The Importance of User Research in Project Design
July 25, 2023 2023-07-25 8:45The Importance of User Research in Project Design
Project design is an early phase of a project where the project’s key features, structure, criteria for success and major deliverables are planned out. It is a subset of project management according to write. Breaking down this definition reveals that the project design phase is the phase where the definition of a project, its scope and its purpose are justified. It is something like a model helicopter or sports car.
The question then is this; what informs the project design? Do project managers and their teams sit together and arbitrarily come up with the design of a project? Or does it come to them in a vision in the night? This is where user research comes in. What has user research to do with project design? It is the hub of project design. User research informs to a large extent the design of a project, so it is indispensable no matter how experienced and brilliant the project manager or project team is.

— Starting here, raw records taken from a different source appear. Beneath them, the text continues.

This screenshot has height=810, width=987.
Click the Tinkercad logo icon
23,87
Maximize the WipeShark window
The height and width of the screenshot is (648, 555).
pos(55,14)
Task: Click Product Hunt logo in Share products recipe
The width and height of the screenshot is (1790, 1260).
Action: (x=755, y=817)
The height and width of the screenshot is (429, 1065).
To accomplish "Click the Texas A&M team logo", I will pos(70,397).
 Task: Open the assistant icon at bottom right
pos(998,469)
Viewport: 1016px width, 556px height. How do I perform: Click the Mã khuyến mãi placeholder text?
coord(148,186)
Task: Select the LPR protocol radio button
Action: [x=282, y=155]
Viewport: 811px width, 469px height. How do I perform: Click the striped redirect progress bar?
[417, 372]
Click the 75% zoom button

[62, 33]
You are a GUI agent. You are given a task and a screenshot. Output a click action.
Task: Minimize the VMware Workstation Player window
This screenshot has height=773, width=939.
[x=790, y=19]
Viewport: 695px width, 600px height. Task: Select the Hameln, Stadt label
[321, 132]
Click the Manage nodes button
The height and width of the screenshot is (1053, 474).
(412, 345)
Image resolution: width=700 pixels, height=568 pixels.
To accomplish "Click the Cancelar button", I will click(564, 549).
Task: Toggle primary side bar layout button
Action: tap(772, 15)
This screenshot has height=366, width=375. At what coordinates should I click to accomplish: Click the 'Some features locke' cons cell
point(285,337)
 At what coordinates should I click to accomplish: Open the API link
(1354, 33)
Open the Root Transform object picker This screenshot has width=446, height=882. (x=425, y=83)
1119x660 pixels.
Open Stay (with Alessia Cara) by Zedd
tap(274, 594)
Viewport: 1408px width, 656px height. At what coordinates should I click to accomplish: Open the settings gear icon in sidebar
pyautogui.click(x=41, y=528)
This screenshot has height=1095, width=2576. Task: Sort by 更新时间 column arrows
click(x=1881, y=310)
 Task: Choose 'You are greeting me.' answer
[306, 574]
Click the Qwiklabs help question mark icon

What is user research? Careerfoundry says that user research is the systematic investigation of your users in order to gather insights that will inform the design process. It is the use of different techniques to understand your users’ needs, attitudes, pain points, behaviours and the jobs they are trying to get done. While it is typically done at the beginning of the project, it is valuable throughout the lifetime of the project because so many factors are today affecting the behaviour of customers and their behaviours are changing rather quickly.
Some of the importance of user research is discussed below;
1. User Research Gives Context to the Project:
The project of a pharmaceutical team may be to motivate a person to do tests before taking medications, i.e. to reduce self-medicating. This project sounds wonderful but it is vague, there is no context. The team probably does not understand the context around which self-medication happens. Every plan of the team, every strategy that the team would have to employ to achieve their aim must be woven around the context that sponsors self-medication. They can only understand the context through user research.
2. It Uncovers Insights Formerly Hidden:
Every project needs insight to achieve its aim. Our pharmaceutical team needs insight to gain a competitive advantage in the market. In the user research process, the pharmaceutical team may discover that single mothers are more susceptible to self-medicating. This is an insight that will have a great bearing on their project and would enable them to achieve their aims.
A discovery that single mothers are more likely to self-medicate gives them a roadmap, they can now choose to either niche down on single mothers or come up with strategies targeted at the single-mothers population. Things would however be different if they were working without user research, they would come up with all sorts of ideas that sound wonderful on paper but are in fact not realistic in their environment.
3. It Validates Assumptions and Clears Doubts:
Before the inception of any project, the manager and even the team already have assumptions. This is in fact the reason why some very brilliant project managers go along with a project without user research. These assumptions however have to be validated if the team is going to be focused and work without doubts.
Work done in confidence is likely to yield more fruits than one that came about from a myriad of doubts. The development of a hypothesis needs facts; user research provides the facts that become the foundation on which the project stands. It gives direction to the efforts and resources of the team.
It should be noted that some assumptions will remain as assumptions because, after the user research, it would be discovered that they are not true. However, some assumptions will lead the team in the right direction and eventually to the success of the project.
4. It Helps all Stakeholders to Come on Board:
It is rare to find projects that are carried out entirely by one person or two. Projects usually involve a whole team of people with different ideas, backgrounds and beliefs. Everything that the team agrees with must be justifiable to them. User research justifies ideas and decisions and brings everyone on board because it contains facts not just assumptions.
Even more critical are the other stakeholders of a project like clients if any is involved. They would like to know that their resources are not being wasted. To bring them on board with the decisions and actions of the team, facts must be presented to them, facts come from user research. To make sure that the stakeholders are aligned on the values and goals of the project, user research is essential. It should not be underestimated.
5. User Research Saves Money:
User research, especially when conducted at the inception of the project- i.e. the project design phase and when incorporated throughout the lifespan of the project saves not just money but all other kinds of resources like time.
If our fictional pharmaceutical company goes ahead to exhaust resources on the assumptions they have without proper user research they are likely to lose money. For example, if the team decides that young adults, especially students are more likely to self-medicate, maybe because in the environment where the team leader formerly worked that was the case and then strategize to reduce self-medicating among young people in the new environment only to realize eventually that in the new environment, the people who are susceptible to self-medication are single mothers, then there would have been a tremendous waste of resources and money by the time the team tries to backtrack. User research at the project design stage prevents all this.
6. User Research Insures the Project and Project Team:
The only constant thing in life is change. At this time in history, change is almost happening at the same rate at which we take our breaths. The market is always changing, people’s behaviours are changing rapidly, the value of money, people’s value, and business models are changing quickly and businesses have to adapt to all these. The best insurance for any business carrying out a project would be to not just conduct user research at the project designing stage but to put in place systems that would enable them to keep up with the tide of change throughout the project cycle.